UA   RU
DonNTU   Masters' portal

Abstract

Content

Introduction

Thanks to modern technologies, users have the opportunity to share information with each other, including expressing their opinion about everything that surrounds him, be it a book, a film, a statement of a famous figure or a complaint about a delivery service. The volumes of text on the Web are getting larger and larger every second, so it is physically impossible to manually process them by a person. This is how the need for such a direction as the intellectual analysis of the text was formed.

Text Mining – automation of the extraction of information from text data. Its peculiarity (in contrast to the analysis of other data) lies in the fact that the initial information is not formalized: it cannot be described by a simple mathematical function [1].

For various companies and corporations to conduct successful actions, it is important to quickly determine the reaction of users, and this need is one of the key ones for the analysis of sentiment.

Sentiment Analysis is a class of content analysis methods designed for the automated detection of emotionally colored vocabulary in texts and the emotional assessment of authors in relation to the objects discussed in the text [2].The main purpose of sentiment analysis is to find opinions in the text and identify their properties. What properties will be investigated depends on the task at hand: the purpose of the analysis can be the author, that is, the person who owns the opinion.

The task of determining the sentiment of a text is the task of classifying texts in a broad sense. Classification of documents is one of the tasks of information retrieval (section of machine learning), which consists in classifying a document into one of several categories based on the content of the document [3]. In this case, the classes are the subset opinions expressed by the users.

1. Theme urgency

In recent years, there has been a need for tools to track the reactions of Internet users to events, products, and even songs. Positive and negative opinions are powerful, because they can be used to win the trust of the buyer or significantly damage the reputation among the fans. So, it is known that 40% of buyers form an opinion about a business after reading 1-3 reviews. You can also say that people are much more likely to choose a product among other others if it is recommended by a person whom they trust. You can try to automate the process of tracking user opinions by collecting reviews, organizing and processing them accordingly, and applying text sentiment analysis techniques.

The main purpose of sentiment analysis is to find opinions in the text and identify their properties. The properties under study depend on the task at hand: for someone the reaction of the community to the book is important (generally positive / negative), while for someone, say, a cosmetic company, a more detailed analysis will be required: for example, to determine which target audience the author belongs to. text and what he focused on. As the main tools for solving this problem, the Python programming language is used, as well as various libraries for text processing.

This programming language is usually chosen for its versatility, as well as the presence of many tools (i.e. libraries) designed to make your work easier.

2. Goal and tasks of the research

The object of research is the definition of the sentiment of a text.

The subject of the research is methods for determining the sentiment of a text.

The aim of the research is to study approaches to the analysis of the sentiment of a text, as well as to develop a tool for analyzing the sentiment of a loaded text corpus and generating statistics based on them.

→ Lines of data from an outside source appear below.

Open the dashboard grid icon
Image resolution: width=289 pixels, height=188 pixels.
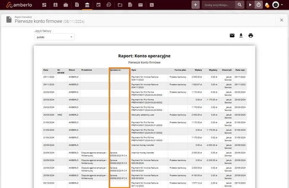click(x=44, y=5)
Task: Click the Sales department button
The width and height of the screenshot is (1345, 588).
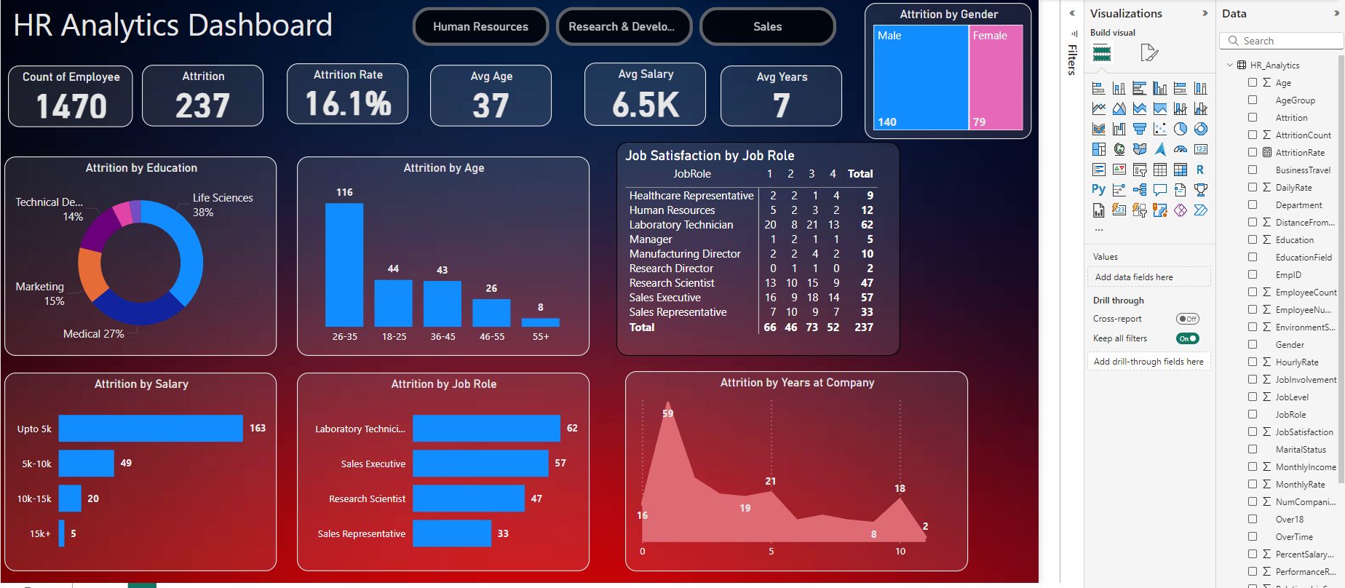Action: click(x=768, y=27)
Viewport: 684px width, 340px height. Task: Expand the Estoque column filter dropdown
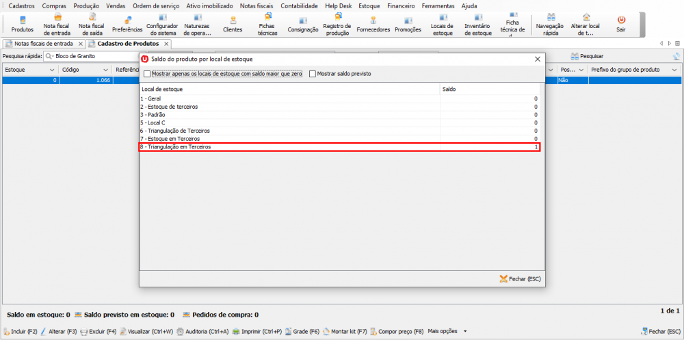pos(51,70)
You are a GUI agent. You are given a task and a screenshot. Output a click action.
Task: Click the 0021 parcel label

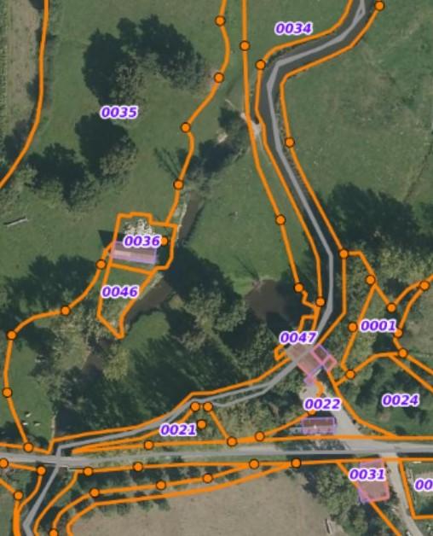[x=178, y=429]
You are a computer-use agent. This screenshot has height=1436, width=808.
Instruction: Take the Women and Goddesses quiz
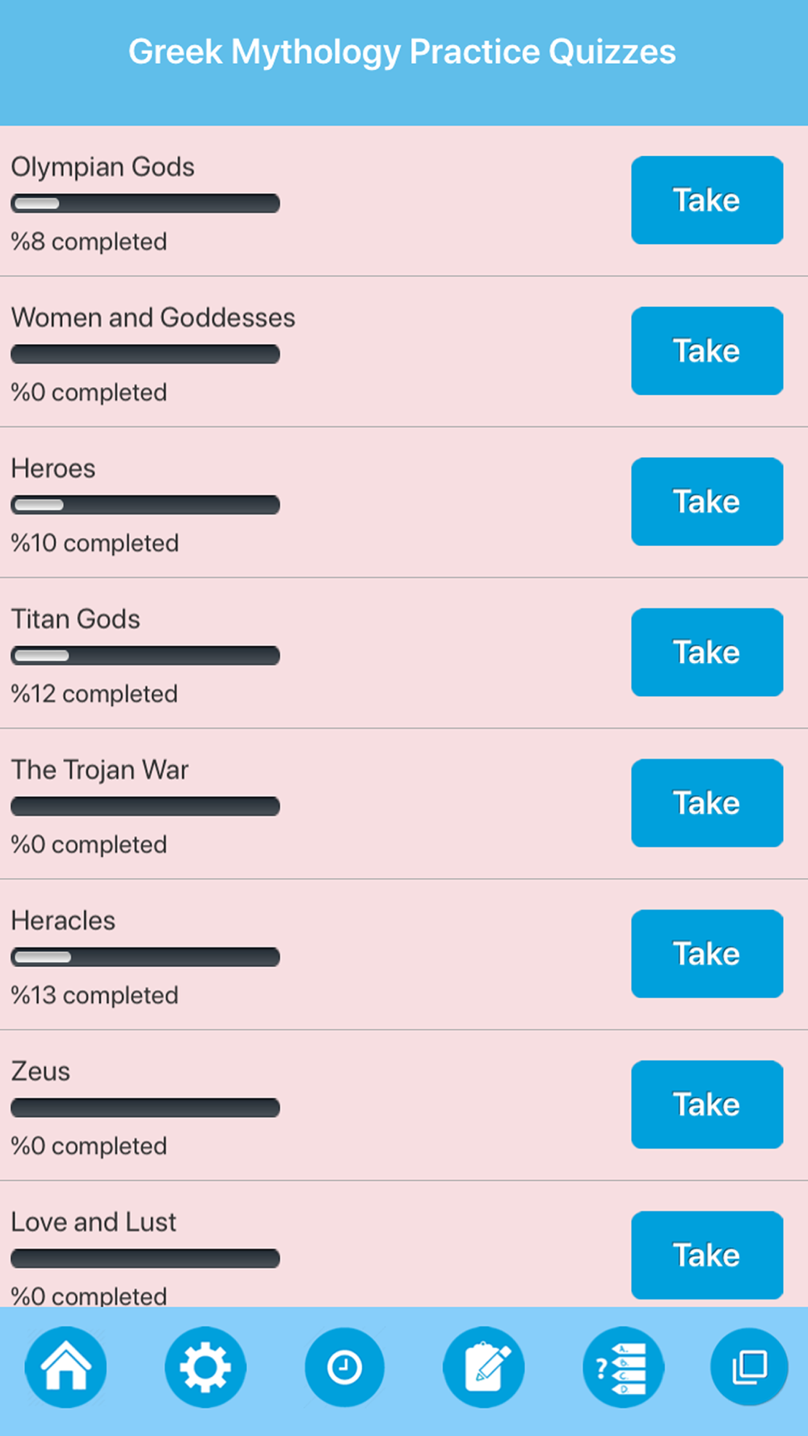(x=707, y=351)
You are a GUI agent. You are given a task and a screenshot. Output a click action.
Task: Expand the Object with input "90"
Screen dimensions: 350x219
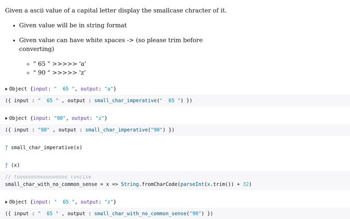[7, 118]
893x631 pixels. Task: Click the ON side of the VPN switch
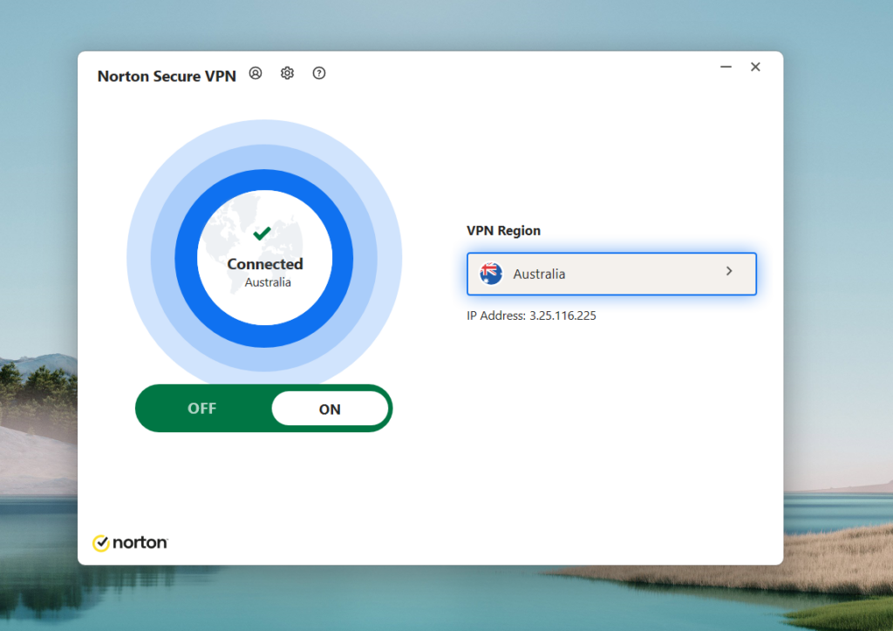331,408
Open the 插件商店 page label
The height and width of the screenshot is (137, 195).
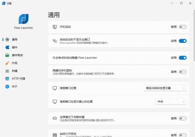click(x=17, y=55)
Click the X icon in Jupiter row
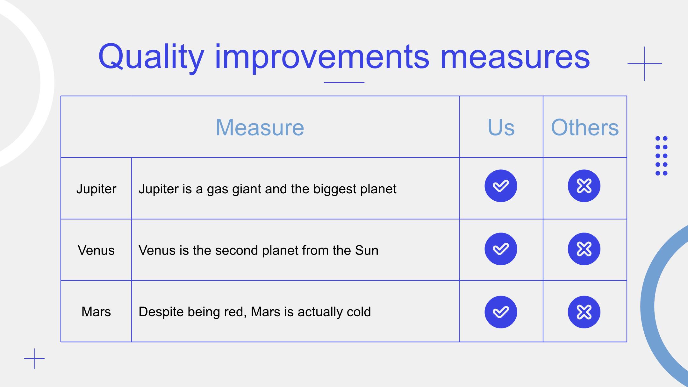This screenshot has width=688, height=387. (x=584, y=186)
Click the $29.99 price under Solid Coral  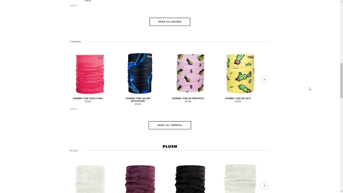tap(88, 102)

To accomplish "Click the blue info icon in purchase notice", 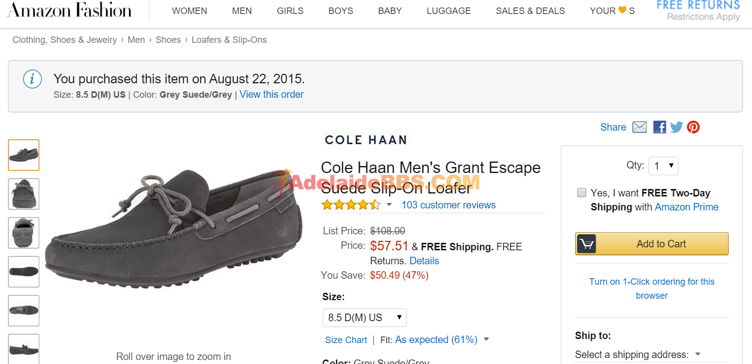I will point(32,79).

The main tasks of the research:

  1. study of existing algorithms and methods of text preprocessing;
  2. study of algorithms for determining the sentiment of the text;
  3. creation of your own corpus of news texts from the field of culture;
  4. development of our own algorithm for determining the sentiment of the text using the example of the created corpus of news texts;
  5. development of a software model for determining the tonality of uploaded texts and compiling statistical data based on them to demonstrate the attitude of society (represented by the authors of uploaded articles) to various news.

It is planned that the developed program model will have an intuitive user interface, the ability to save the analysis results, as well as export them for further work in other programs.

3. Overview of references

3.1 Worldwide references

Bing Liu's article Sentiment Analysis and Subjectivity examines the relationships and differences between facts and opinions. Opinions are usually subjective expressions that describe feelings, assessments or feelings of people in relation to objects, events and their properties.

Bo Pang, Lillian Lee's article A Sentimental Education: Sentiment Analysis Using Subjectivity Summarization Based on Minimum Cuts explores sentiment analysis aimed at identifying the point of view (s) underlying a range of text. To determine the polarity of sentiment, a new machine learning method is proposed that applies text categorization methods only to the subjective parts of the document.

3.2 National references

In the article by A.G. Pazelskaya, A.N. Solovyov Method for determining emotions in texts in Russian, methods of automatic determination of the emotional component (tonality) in the text are considered and the experience of the current practical implementation of the system for media texts in Russian, which is based on dictionaries of lexical sentiment and a set of combinatorial rules for combining individual words and phrases. The paper proposes a method for determining the sentiment based on the predication relationship in the proposition.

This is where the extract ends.